■ YOUR INSTRUCTIONS
Your reply should hold exactly the lines from the one that contains "Task: Click the logout door icon" through the end of the data. Repeat them word for word.

■ Collection entries

######

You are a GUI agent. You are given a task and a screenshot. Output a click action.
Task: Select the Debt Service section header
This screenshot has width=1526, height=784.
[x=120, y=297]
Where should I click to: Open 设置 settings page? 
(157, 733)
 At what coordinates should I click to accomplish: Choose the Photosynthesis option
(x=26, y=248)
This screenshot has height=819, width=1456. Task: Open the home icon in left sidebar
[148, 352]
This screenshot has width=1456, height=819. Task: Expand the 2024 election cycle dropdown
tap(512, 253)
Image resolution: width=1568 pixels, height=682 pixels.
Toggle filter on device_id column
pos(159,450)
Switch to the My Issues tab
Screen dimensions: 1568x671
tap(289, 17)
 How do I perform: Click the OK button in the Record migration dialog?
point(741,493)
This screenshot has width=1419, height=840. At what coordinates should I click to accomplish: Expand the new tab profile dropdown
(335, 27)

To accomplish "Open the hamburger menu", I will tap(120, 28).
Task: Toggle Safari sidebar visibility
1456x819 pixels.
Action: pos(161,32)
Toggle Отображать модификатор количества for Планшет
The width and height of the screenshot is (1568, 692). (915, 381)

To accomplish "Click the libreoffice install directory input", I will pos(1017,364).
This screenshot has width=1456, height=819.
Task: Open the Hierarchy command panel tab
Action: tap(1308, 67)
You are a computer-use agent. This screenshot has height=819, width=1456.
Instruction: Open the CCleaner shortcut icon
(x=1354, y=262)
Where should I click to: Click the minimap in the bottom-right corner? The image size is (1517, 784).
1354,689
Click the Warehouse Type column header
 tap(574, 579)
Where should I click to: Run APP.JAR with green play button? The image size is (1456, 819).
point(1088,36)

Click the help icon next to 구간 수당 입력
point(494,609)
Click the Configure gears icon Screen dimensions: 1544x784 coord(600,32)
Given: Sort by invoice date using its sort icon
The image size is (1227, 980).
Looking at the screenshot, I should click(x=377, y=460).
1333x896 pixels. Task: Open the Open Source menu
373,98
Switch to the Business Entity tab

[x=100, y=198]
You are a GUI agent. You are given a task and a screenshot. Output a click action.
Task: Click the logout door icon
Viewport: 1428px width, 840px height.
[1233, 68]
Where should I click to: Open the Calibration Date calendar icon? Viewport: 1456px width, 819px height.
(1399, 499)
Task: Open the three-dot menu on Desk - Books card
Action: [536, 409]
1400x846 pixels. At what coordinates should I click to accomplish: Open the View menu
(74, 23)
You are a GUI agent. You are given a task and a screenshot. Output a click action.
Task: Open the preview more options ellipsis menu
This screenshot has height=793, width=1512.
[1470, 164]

######

■ YOUR SOLUTION
Task: Click the logout door icon
Viewport: 1428px width, 840px height.
[1233, 68]
Where should I click to: Open the Calibration Date calendar icon? Viewport: 1456px width, 819px height.
(1399, 499)
Task: Open the three-dot menu on Desk - Books card
Action: [536, 409]
1400x846 pixels. At what coordinates should I click to accomplish: Open the View menu
(74, 23)
You are a GUI agent. You are given a task and a screenshot. Output a click action.
Task: Open the preview more options ellipsis menu
This screenshot has height=793, width=1512.
[1470, 164]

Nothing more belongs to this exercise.